● **Data extracted from a collection**
•••••
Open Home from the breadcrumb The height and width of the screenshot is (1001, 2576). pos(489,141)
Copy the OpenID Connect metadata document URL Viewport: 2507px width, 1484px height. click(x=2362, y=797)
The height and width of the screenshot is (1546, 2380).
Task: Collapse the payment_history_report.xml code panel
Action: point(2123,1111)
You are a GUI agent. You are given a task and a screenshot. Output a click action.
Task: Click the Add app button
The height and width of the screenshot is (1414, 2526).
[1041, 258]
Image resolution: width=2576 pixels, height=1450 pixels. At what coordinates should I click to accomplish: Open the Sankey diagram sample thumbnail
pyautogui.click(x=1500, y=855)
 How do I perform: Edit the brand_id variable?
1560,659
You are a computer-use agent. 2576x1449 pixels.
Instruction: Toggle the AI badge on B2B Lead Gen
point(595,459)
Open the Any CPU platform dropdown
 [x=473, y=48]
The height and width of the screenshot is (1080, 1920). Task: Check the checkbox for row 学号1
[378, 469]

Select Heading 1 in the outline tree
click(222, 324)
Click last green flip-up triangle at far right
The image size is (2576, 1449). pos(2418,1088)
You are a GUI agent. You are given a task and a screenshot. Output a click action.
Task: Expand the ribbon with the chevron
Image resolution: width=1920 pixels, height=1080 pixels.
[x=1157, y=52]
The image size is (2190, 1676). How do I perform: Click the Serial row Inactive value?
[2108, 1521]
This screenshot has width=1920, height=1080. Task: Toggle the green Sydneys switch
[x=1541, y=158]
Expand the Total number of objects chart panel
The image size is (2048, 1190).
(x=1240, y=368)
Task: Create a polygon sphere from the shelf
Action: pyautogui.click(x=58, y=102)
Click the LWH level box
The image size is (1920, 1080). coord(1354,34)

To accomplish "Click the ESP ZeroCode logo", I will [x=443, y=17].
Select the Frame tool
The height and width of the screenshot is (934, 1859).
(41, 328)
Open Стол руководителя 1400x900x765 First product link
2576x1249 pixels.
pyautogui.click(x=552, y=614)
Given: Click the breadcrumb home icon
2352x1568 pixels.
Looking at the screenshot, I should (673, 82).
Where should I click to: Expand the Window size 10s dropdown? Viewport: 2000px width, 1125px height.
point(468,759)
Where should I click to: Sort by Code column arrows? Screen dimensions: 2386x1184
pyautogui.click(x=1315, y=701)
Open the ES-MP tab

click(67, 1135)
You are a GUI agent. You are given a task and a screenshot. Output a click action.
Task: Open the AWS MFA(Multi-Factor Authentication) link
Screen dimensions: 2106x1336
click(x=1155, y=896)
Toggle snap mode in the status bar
•••••
● **Directions for this task**
Write all of the data above again, exactly as given.

● **Reply to the exercise**
Open Home from the breadcrumb The height and width of the screenshot is (1001, 2576). pos(489,141)
Copy the OpenID Connect metadata document URL Viewport: 2507px width, 1484px height. click(x=2362, y=797)
The height and width of the screenshot is (1546, 2380).
Task: Collapse the payment_history_report.xml code panel
Action: point(2123,1111)
You are a GUI agent. You are given a task and a screenshot. Output a click action.
Task: Click the Add app button
The height and width of the screenshot is (1414, 2526).
[1041, 258]
Image resolution: width=2576 pixels, height=1450 pixels. At what coordinates should I click to accomplish: Open the Sankey diagram sample thumbnail
pyautogui.click(x=1500, y=855)
 How do I perform: Edit the brand_id variable?
1560,659
You are a computer-use agent. 2576x1449 pixels.
Instruction: Toggle the AI badge on B2B Lead Gen
point(595,459)
Open the Any CPU platform dropdown
 [x=473, y=48]
The height and width of the screenshot is (1080, 1920). Task: Check the checkbox for row 学号1
[378, 469]

Select Heading 1 in the outline tree
click(222, 324)
Click last green flip-up triangle at far right
The image size is (2576, 1449). pos(2418,1088)
You are a GUI agent. You are given a task and a screenshot. Output a click action.
Task: Expand the ribbon with the chevron
Image resolution: width=1920 pixels, height=1080 pixels.
[x=1157, y=52]
The image size is (2190, 1676). How do I perform: Click the Serial row Inactive value?
[2108, 1521]
This screenshot has width=1920, height=1080. Task: Toggle the green Sydneys switch
[x=1541, y=158]
Expand the Total number of objects chart panel
The image size is (2048, 1190).
(x=1240, y=368)
Task: Create a polygon sphere from the shelf
Action: pyautogui.click(x=58, y=102)
Click the LWH level box
The image size is (1920, 1080). coord(1354,34)

To accomplish "Click the ESP ZeroCode logo", I will [x=443, y=17].
Select the Frame tool
The height and width of the screenshot is (934, 1859).
(41, 328)
Open Стол руководителя 1400x900x765 First product link
2576x1249 pixels.
pyautogui.click(x=552, y=614)
Given: Click the breadcrumb home icon
2352x1568 pixels.
Looking at the screenshot, I should (673, 82).
Where should I click to: Expand the Window size 10s dropdown? Viewport: 2000px width, 1125px height.
point(468,759)
Where should I click to: Sort by Code column arrows? Screen dimensions: 2386x1184
pyautogui.click(x=1315, y=701)
Open the ES-MP tab

click(67, 1135)
You are a GUI agent. You are given a task and a screenshot. Output a click action.
Task: Open the AWS MFA(Multi-Factor Authentication) link
Screen dimensions: 2106x1336
click(x=1155, y=896)
Toggle snap mode in the status bar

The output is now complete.